Against an aggressive, winning player, I will often read an "obvious continuation bet" (about exactly half the pot) as a quite strong hand, and a larger bet as a standard continuation (weaker hand). This kind of play is a level of thinking above the previous category, so be careful in making judgements on these criteria. As you know, making plays on one level while your opponent is two levels below in thinking doesn't really get you anywhere.

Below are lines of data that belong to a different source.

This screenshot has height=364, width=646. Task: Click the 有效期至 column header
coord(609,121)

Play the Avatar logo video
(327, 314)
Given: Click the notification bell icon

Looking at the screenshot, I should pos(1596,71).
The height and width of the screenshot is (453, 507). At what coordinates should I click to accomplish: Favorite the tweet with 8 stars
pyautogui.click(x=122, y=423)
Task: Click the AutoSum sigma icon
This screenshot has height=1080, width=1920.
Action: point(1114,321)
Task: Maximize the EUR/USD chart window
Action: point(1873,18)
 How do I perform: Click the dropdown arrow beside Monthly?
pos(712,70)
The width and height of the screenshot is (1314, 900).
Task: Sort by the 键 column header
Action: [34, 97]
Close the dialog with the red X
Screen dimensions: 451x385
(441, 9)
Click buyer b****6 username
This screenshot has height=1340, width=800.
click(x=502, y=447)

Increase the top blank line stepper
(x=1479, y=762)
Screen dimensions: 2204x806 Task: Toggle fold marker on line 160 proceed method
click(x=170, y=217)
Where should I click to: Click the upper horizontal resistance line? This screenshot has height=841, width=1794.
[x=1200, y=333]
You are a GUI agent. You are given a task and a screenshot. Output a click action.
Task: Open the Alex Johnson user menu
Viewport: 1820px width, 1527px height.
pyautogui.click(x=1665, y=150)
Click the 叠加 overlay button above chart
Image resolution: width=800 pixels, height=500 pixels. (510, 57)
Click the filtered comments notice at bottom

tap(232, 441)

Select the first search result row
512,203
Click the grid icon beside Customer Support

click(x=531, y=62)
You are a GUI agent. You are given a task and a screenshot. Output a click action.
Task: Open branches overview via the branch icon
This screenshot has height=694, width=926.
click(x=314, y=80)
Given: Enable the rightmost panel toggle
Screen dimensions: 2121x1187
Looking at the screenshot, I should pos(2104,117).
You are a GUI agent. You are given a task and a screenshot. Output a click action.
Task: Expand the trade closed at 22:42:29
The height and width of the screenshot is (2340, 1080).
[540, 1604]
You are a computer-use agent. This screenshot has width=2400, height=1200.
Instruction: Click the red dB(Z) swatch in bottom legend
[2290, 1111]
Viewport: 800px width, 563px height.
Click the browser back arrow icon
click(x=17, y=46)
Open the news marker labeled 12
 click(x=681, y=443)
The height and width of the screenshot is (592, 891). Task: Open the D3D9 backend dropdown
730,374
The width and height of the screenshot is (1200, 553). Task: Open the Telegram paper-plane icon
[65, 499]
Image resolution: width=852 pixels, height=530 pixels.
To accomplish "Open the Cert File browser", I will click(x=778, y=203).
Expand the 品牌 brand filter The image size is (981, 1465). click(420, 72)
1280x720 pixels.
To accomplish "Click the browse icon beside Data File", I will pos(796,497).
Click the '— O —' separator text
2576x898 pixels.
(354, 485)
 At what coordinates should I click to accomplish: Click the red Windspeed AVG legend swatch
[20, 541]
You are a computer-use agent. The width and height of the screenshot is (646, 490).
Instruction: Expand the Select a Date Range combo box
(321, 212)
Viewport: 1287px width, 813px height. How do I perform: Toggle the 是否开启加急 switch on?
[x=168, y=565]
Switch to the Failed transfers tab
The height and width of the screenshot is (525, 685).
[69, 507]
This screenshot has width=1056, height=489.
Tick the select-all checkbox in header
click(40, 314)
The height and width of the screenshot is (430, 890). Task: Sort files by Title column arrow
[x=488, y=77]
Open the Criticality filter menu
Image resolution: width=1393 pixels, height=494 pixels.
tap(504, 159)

I make this second read because this is often how I play against opponents who seem "solid" but not very good. The kind who read HOH-1 and instantly fire out exactly 1/2 pot at each flop they raised preflop and missed. When in a pot against them, i'll often take actions that they (as a player who thinks they are good, but still have much to learn) will often confidently read as weakness, and play aggressively against me. (like, I flop TPTK or a set, and bet exactly 1/2 pot. EXACTLY 1/2 pot. if somebody recently read HOH, they'll almost certainly raise me because they think they've outsmarted me... suckers.)

A caveat to this advice, I'd probably assume all players at NL25 and NL50 fit into the first category. Trying to make second-category reads will often be nothing more than FPS against most weak opponents, causing you to bluff chips off to calling stations. And if theres anything I HATE, its bluffing chips off to calling stations.